■ Cose da fare
a. Stampa il passo dell'articolo sul Fuori Biennale compreso tra "52° Fuori Biennale" e "dentro noi stessi.".
b. Rispondi a queste domande sull'articolo sul Fuori Biennale, una risposta per riga con la stessa numerazione:
(i) Quanti Paesi hanno deciso di esporre nel centro storico?
(ii) Nei pressi di quale chiesa si trova la strada che porta all'installazione a cura di Ruggero Maggi?
(iii) Con quale nome viene indicata l'installazione dedicata a Pierre Restany?
c. Prosegui l'articolo sul Fuori Biennale partendo dopo la sua ultima frase.

■ Estratto fornito
52° Fuori Biennale di Arte Contemporanea a Venezia
Pierre Restany ricordato da Maggi
Cosa significa dedicare un’uscita alla visita del “Fuori biennale d’arte” a Venezia?
Significa regalarsi una giornata di immersione completa rimbalzando tra passato e presente futuribile. Significa passeggiare tra strette calli, esplorare palazzi gotici solitamente non aperti al pubblico e trovarvi installazioni iper tecnologiche che trasportano nell’anno tremila oppure incredibilmente dentro noi stessi.
Fuori Biennale d’arte è un mondo parallelo fatto di colori, materiali, suoni, immagini, sensazioni che vogliono comunicare la diversità dell’arte.
Creare un “fuori Biennale d’arte contemporanea” in una città unica come Venezia è un’occasione irripetibile e nello spesso tempo difficile da gestire, considerando gli intrecci di epoche, tematiche, materiali assolutamente diversi tra scatola (Venezia) e oggetto contenuto (l’opera d’arte). Gli spazi che la città offre agli artisti sono assolutamente magici e dialogano con essi in un infittirsi di rimandi crescenti creando un fervore di iniziative.
La città si risveglia e si offre in una veste sorprendente: ogni qualvolta si varca il portone di un palazzo inizia una nuova avventura. In una giornata come questa assaporo il bello di camminare per la labirintica Venezia, che mi disorienta e conduce, che ad ogni angolo mi regala nuove prospettive ed emozioni.
Le installazioni di cui parlare sarebbero innumerevoli, infatti non è bastata una giornata per scoprirle tutte (sono quarantadue i Paesi che hanno deciso di esporre nel centro storico), ma due più di tutte mi hanno colpita: una estremamente creativa e nostalgica (quella a cura di Ruggero Maggi) e una assolutamente tecnologica e sentimentale (l’installazione del Messico).
L’ingresso dell’installazione del Milan Art Center a cura di Ruggero Maggi è piuttosto inusuale. Mi trovo a percorrere una stretta strada nei pressi della chiesa dei Carmini e davanti a me compare un cartello che mi invita a fermarmi, ma intorno non c’è nulla, non capisco dove sia l’opera d’arte.
Mi giro, a fianco del vecchio e malconcio cancello in ferro ci sono sei campanelli rotondi e attorno ad uno vi è attaccato un adesivo che invita a suonare. Lo faccio, il portone dopo qualche secondo viene aperto; percorro con qualche titubanza lo stretto cortiletto sovraffollato di vasi e piante un po’ trascurate e varco un portone in legno nuovo di fabbrica. Eccomi qui, entrata nella “Camera 312”, l’installazione dedicata a colui che negli anni Sessanta fondò il Nuovo Realismo: Pierre Restany. Proprio lui, figura carismatica dell’arte contemporanea, geniale e fervido critico d’arte morto nel 2004 all’età di settantatre anni e che ancora tanto fa parlare di sè per i suoi pensieri, gli scritti, ed i gesti.

■ Righe di dati

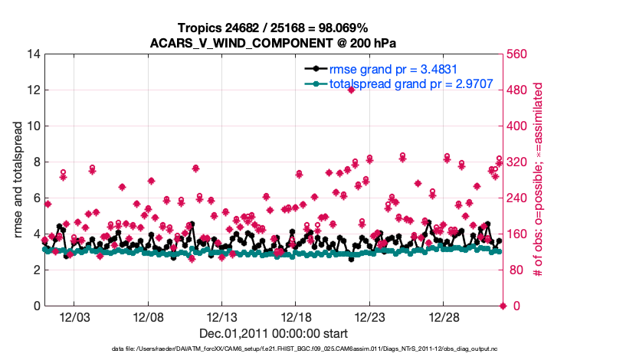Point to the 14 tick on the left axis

■ Risultati
a.
52° Fuori Biennale di Arte Contemporanea a Venezia
Pierre Restany ricordato da Maggi
Cosa significa dedicare un’uscita alla visita del “Fuori biennale d’arte” a Venezia?
Significa regalarsi una giornata di immersione completa rimbalzando tra passato e presente futuribile. Significa passeggiare tra strette calli, esplorare palazzi gotici solitamente non aperti al pubblico e trovarvi installazioni iper tecnologiche che trasportano nell’anno tremila oppure incredibilmente dentro noi stessi.

b.
(i) Quarantadue.
(ii) La chiesa dei Carmini.
(iii) "Camera 312".

c.
Il gioco composto in queste stanze da Maggi è estremamente sapiente: prima di tutto ha riposizionato l’arredamento originale della camera 312 dell’Hotel Manzoni di Milano dove Restany visse per oltre trent’anni. E già, questo è un gesto molto incisivo che rappresenta la presenza di Restany come uomo carismatico. Ma Maggi è andato oltre, ha colto il messaggio che il critico francese per anni ha cercato di diffondere, cioè lo stretto legame tra l’arte e la quotidianità. Così la sua camera d’albergo (quotidianità) diventa opera d’arte perché estratta dalla sua collocazione originale e spogliata da ogni sua funzionalità (un po’ alla maniera di Duchamp).
Il mobilio acquista significato per il suo forte potere evocativo. Maggi ha creato un’opera sbalorditiva invitando settantatre artisti (tra cui Ferdinando Andolcetti, Cosimo Cimino, Mario Commone) che hanno gravitato intorno alla vita di Restany e che in qualche modo ne hanno applicato i pensieri. Sentimentale e non casuale è la scelta del numero di artisti convocati, uguale all’età che Restany aveva in punto di morte, gli anni della sua esistenza dedicati all’arte. Maggi ha regalato ad ogni artista duecento post-it (di dimensione 7x7centimetri), i piccoli e quasi mitici foglietti gialli con un lato adesivo. Ognuno di loro aveva il compito di creare un messaggio artistico utilizzando quei foglietti in ricordo del defunto Pierre e di attaccarlo alle pareti della mitica camera 312 ricostruita a Venezia. Il risultato è una sorprendente seconda pelle fluttuante e decorata nelle maniere più svariate: a china, con stampe digitali, ad acquerello, con frammenti fotografici, con ritagli di giornali. Tutto ciò per permettere ad ogni artista di esprimersi con il linguaggio che più gli è consono.
La scelta del post-it come mezzo e supporto comunicativo non è casuale: nella vita di tutti i giorni è sinonimo di “memoria” del “riportare alla mente”; è il più classico oggetto del quotidiano utilizzato per ricordare…ed in questo caso serve per ricordare Restany che utilizzava migliaia di questi foglietti per fissare flash della sua fervida mente sempre in attività. Più mi guardo intorno e più capisco il sottile ed intelligente gioco studiato da Maggi in questa “Camera 312 – promemoria per Pierre”. Sicuramente la successione di stanze ed ambienti va vista, assaporata e visitata; le parole non rendono giustizia al grandioso lavoro che essa rappresenta e non descrivono a sufficienza la carica emotiva che quei 14.000 foglietti gialli appiccicati “ad arte” alle pareti, sui mobili, sul soffitto trasmettono all’ignaro visitatore.
All’uscita mi regalano una foto che raffigura Pierre Restany; cambiandone l’inclnazione alla luce si legge una sua celebre frase: “La vita è colpa dell’arte”.
Queste poche parole mi accompagnano lungo le calli quasi deserte e la mia mente continua a pensare, stimolata da ciò che Restany è stato e continua ad essere per l’arte.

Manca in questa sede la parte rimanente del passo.